[Saved data entries]

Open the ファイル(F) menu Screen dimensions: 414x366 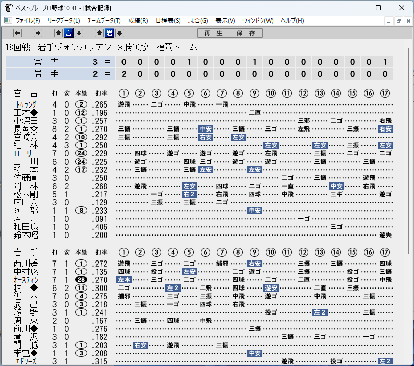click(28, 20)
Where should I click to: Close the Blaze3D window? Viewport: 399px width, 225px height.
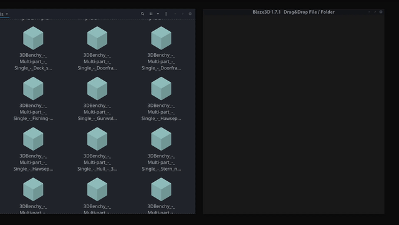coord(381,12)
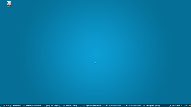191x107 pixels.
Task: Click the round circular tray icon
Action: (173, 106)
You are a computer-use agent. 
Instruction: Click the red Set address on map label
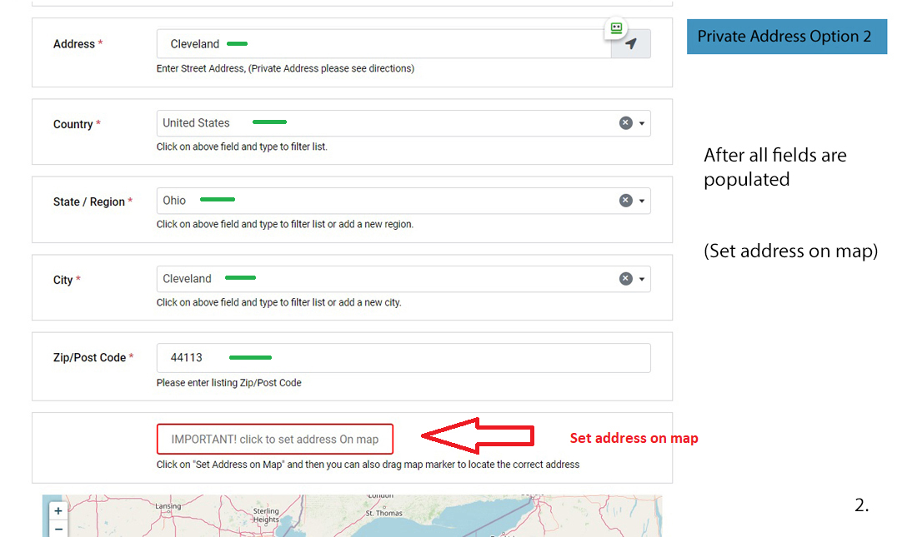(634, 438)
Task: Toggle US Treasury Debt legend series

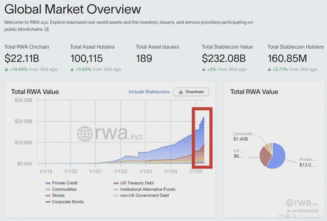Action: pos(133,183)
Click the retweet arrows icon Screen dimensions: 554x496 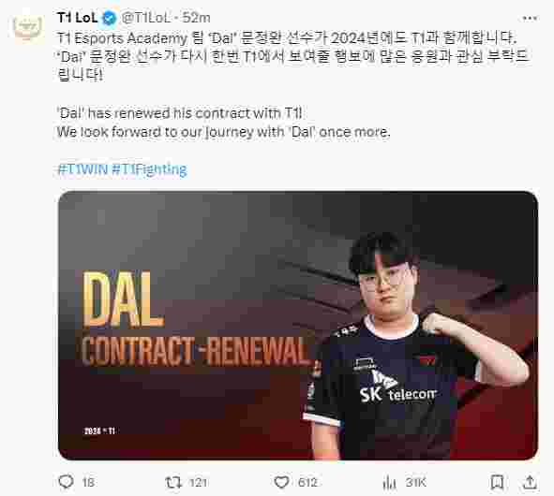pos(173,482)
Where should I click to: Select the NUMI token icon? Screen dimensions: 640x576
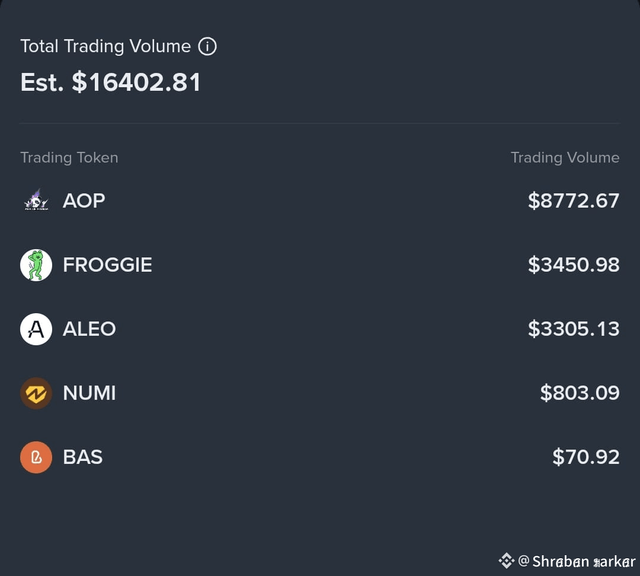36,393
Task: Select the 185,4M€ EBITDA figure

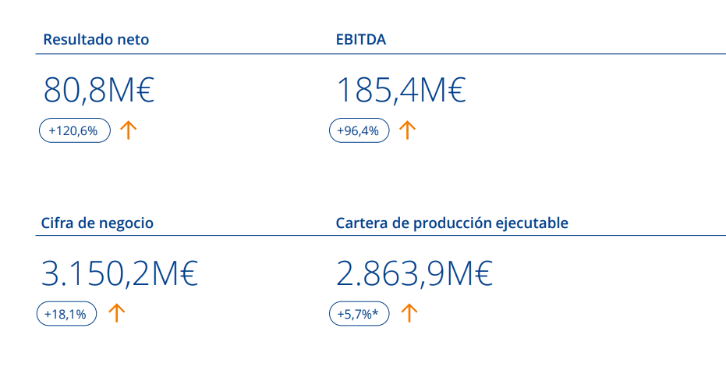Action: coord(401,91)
--
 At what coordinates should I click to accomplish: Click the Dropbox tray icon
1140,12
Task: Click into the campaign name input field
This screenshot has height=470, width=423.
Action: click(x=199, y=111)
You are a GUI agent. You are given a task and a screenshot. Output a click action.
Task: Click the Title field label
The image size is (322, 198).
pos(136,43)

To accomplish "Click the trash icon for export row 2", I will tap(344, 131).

### Task
Scan the lines above for the word "field" and copy every one where it occurs.

### Written answer
Task: Click into the campaign name input field
Task: Click the Title field label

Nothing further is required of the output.